▶ [Texte du document]:
################

Historien turc
Dans cet article, Ümit Kurt explique que, sous les périodes ottomanes et républicaines turques, une série de lois et de décrets concernant l’administration des biens laissés par les Arméniens ottomans qui étaient déportés en 1915 a été publiée. Ces lois et statuts étaient connus comme les « Lois sur les propriétés abandonnées » et la majorité de ces textes a été émise dans la période républicaine. Selon l’historien, la République de Turquie et son système juridique ont dans un sens été construits sur la saisie de la richesse culturelle, sociale et économique arménienne, et la suppression de la présence des Arméniens sur le territoire turc.
Au cours de la période 1913-1918, les propriétés de deux grandes communautés ottomanes, les Grecs et les Arméniens, ont été saisies à travers des lois particulières liées à une politique centrale qui a fait partir ces personnes de leurs foyers1. Les politiques menées contre chacune d’entre elles présentaient quelques différences. Toutefois, celles-ci n’étaient pas formulées dans le cadre des différences ethniques et religieuses, mais étaient déterminées par l’évolution des politiques suivies par le gouvernement du Comité Union et Progrès dans différentes périodes et circonstances. Des distinctions minutieuses ont été faites, pas seulement entre les Grecs et les Arméniens, mais aussi au sein de chacune de ces communautés par le biais de lois et de décrets.
A titre d’exemple, les deux catégories se rapportant aux Grecs dans la période 1913-1918 peuvent être mentionnées. La première comprend les Grecs ottomans qui étaient le sujet de conférences ayant pour thèmes l’échange de population entre l’Empire ottoman et la Grèce au début de la Première Guerre mondiale. L’échange de biens grecs devait être administré selon le principe de réciprocité. Bien que cet accord ne soit pas entré en vigueur en raison de la guerre, la saisie et l’utilisation des propriétés des Grecs ottomans entrant dans cette catégorie était encore différente de celle du reste des masses grecques de l’Empire. La deuxième catégorie comprend les Grecs des zones côtières déportés vers des régions internes pendant les dernières années de la guerre.
De cette façon, deux pratiques politiques séparées étaient adoptées envers les Grecs ottomans. D’un côté il y avait les Grecs déportés de force en Grèce, et d’un autre, ceux chassés des villes côtières jusqu’aux régions intérieures. Afin de remédier à la confusion qui en résulte, dans la réglementation appelée « Directive sur la manière de remplir les tableaux sur les échanges de migrants2 », une distinction était effectuée entre les deux groupes de Grecs, et les différences dans la gestion des biens de ces deux différentes catégories ainsi que l’attention qu’on leur portait étaient délimitées spécifiquement.

################

▶ [Données affichées]:
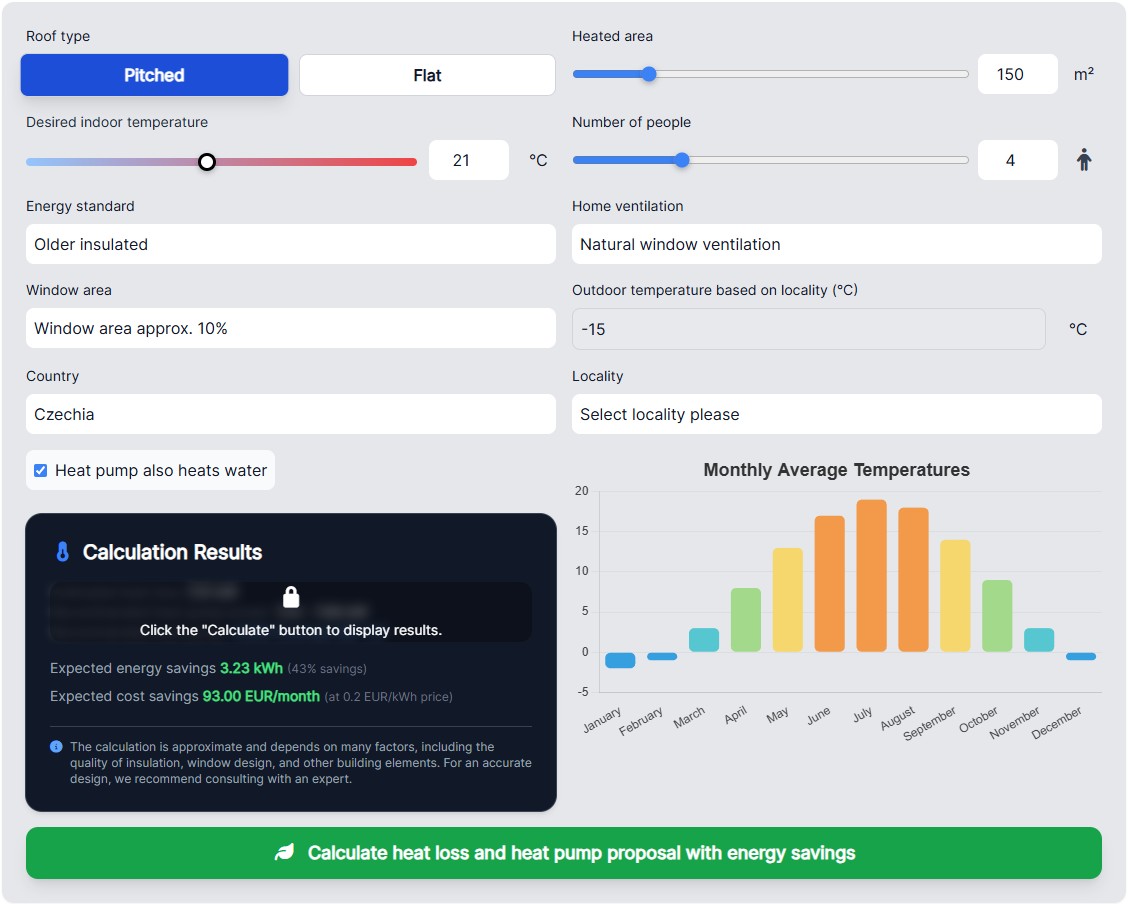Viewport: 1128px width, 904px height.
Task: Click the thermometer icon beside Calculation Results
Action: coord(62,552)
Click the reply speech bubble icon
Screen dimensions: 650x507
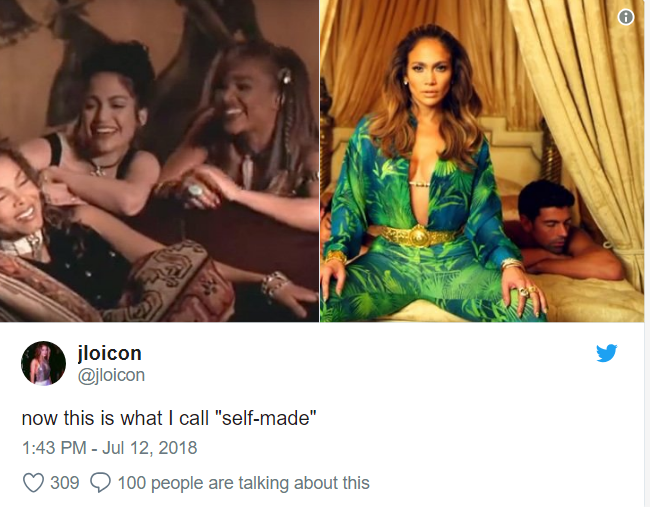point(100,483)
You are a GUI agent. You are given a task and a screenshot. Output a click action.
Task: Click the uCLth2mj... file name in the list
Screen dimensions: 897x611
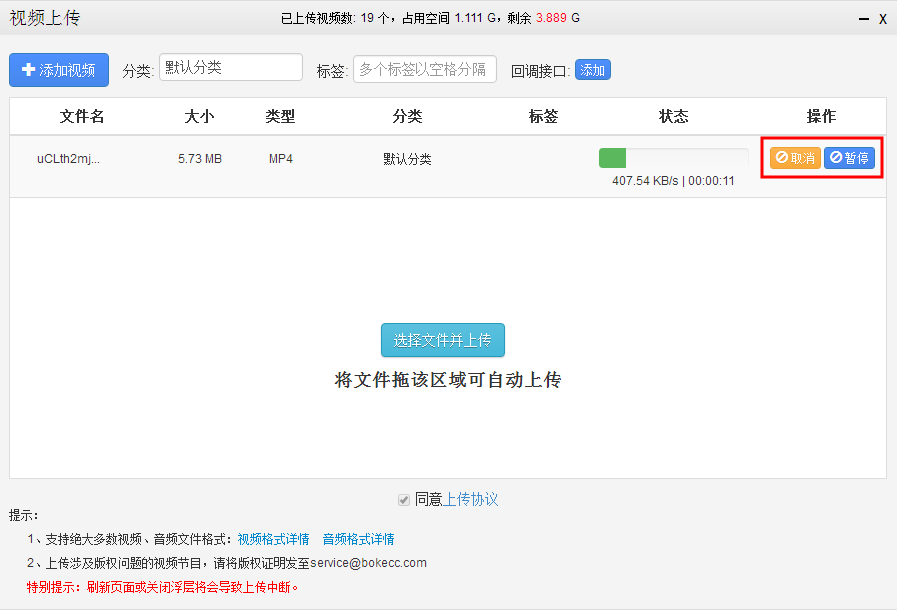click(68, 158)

################

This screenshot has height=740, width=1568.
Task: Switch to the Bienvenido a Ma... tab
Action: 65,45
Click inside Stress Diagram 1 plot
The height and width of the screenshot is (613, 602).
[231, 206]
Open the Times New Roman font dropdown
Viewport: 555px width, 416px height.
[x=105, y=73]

################

▶ [Travail demandé]:
A: D'après le texte sur la saisie des biens arméniens et grecs, sous quel nom étaient connus les lois et statuts concernant les biens laissés par les Arméniens déportés en 1915 ?
B: Prolongez le texte sur la saisie des biens arméniens et grecs à partir de sa dernière phrase.

▶ [Réponses rédigées]:
A: Les « Lois sur les propriétés abandonnées ».

B:
Une gestion des biens spécifique aux seuls arméniens
La gestion des biens arméniens confisqués en mai 1915, a été traitée comme une question distincte de celle des propriétés grecques précitées et dans les communications écrites envoyées aux provinces, il était spécialement demandé que l’on prête attention à leurs différences3. La plus importante est que les biens grecs n’étaient pas soumis à une liquidation certaine. Des ordres étaient sans cesse envoyés aux provinces pour attirer l’attention sur ce point4. Il était voulu que les propriétés laissées par les Grecs se rendant en Grèce soient échangées avec les propriétés laissées par les musulmans en provenance de ce même pays. En outre, il était prévu que les Grecs déportés vers les districts internes pour des considérations militaires finissent par revenir. La liquidation n’était pas été effectuée pour cette raison.
Des développements similaires ont été observés à la fin de l’année 1919. Parmi les Grecs, des distinctions allaient être faites entre ceux qui étaient sujets à la Convention d’échange des populations turques et grecques de 1923 et ceux qui ne l’étaient pas. La situation de nombreux Grecs qui s’étaient installés à Istanbul et ses environs à partir de l’Anatolie dans la période 1918-1922 — tandis que les Grecs d’Istanbul n’étaient pas soumis à l’échange — a même été prise en compte dans les lois. Ces gens qui sont venus plus tard à Istanbul ont également été inclus au sein des Grecs sujets à l’échange (afin de créer la possibilité de saisir leurs biens). Il a été tenté de clarifier toute confusion qui pourrait survenir dans les situations décrites ci-dessus par des décrets spéciaux5.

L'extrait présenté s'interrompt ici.